Apparentemente possono essere parole riferite ad altro, ma come si può dedurre dall'accorato commento di Ugo Borga ad un precedente post, questa equivocità comporta anche momenti in cui si decide di scattare o di non scattare e persino momenti in cui si decide di scattare per se stessi e non per il mondo.
Forse ciò che fa distinguere la necessità di far prevalere l'io o il mondo, lo suggerì Robert Frank in un frase così semplice da sorprendere ogni volta che la si rilegge: «C'è una cosa che la fotografia deve contenere, l'umanità del momento».

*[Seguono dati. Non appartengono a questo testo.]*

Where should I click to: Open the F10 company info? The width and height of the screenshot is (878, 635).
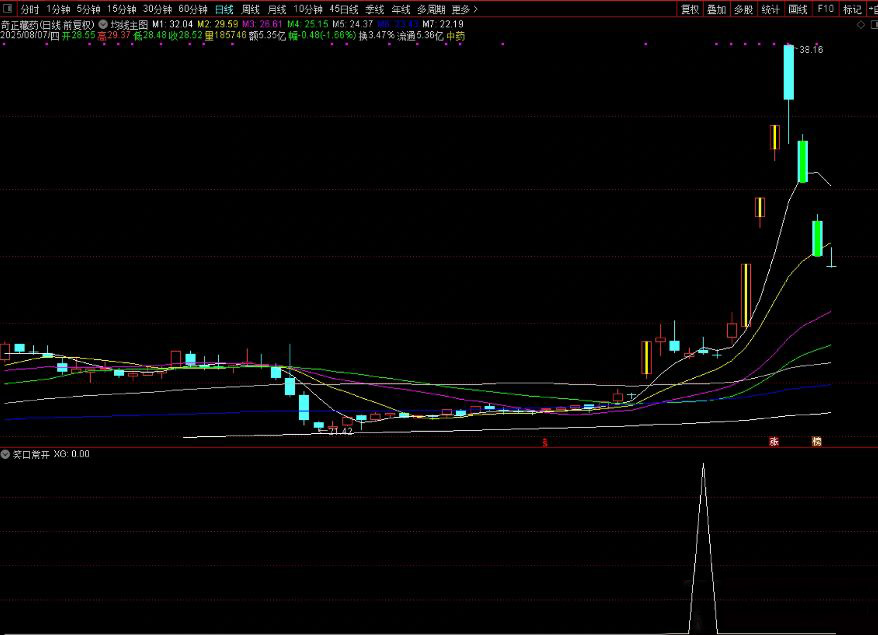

Con colpevole ritardo cerco di rispondere a Gioggi esponendo il mio punto di vista. Innanzitutto ti rimando alle osservazioni di Ugo Borga che chiariscono una posizione personale interessante. Secondariamente la risposta di Bruce Davidson è nata da una mia sollecitazione relativa a una discussione etica nata sulla base di questo post della successiva, e un po'... autolesionista, rettifica richiesta da persone professionalmente vicine al fotografo interessato. Concordo con Ugo Borga quando dice che il problema non è cosa si fotografa, ma perché, Sono convinto che oggi fotografare l'orrore o la morte non servirà a fermarli, ma sono altrettanto convinto che si debba farlo. Di lì poi a portare in una galleria per vendere le stampe a suon di migliaia di dollari, mi spiace ma non riesco ad accettarlo quale che sia la motivazione la trovo una attività aberrante. Inoltre mi chiedo cosa accada se e quando una fotografia nata per fornire informazioni su una tragedia finisca per essere venduta in una galleria cambiando completamete destinazione d'uso. Mi chiedo quanto il fotografo, essendo a conoscenza della possibilità di guadagnare molto di più dalla vendita del pezzo artistico non sia stato influenzato al momento della ripresa. Mi chiedo insomma quanto, almeno nel breve periodo, non sia facile tradire la propria professione e professionalità di giornalista quando si utilizzano in questo modo immagini nate per fare informazione, Spero di essere riuscito a fornirti qualche considerazione utile a farti mettere in moto le riflessioni personali che ti condurranno a raggiungere un tuo punto di vista sull'argomento.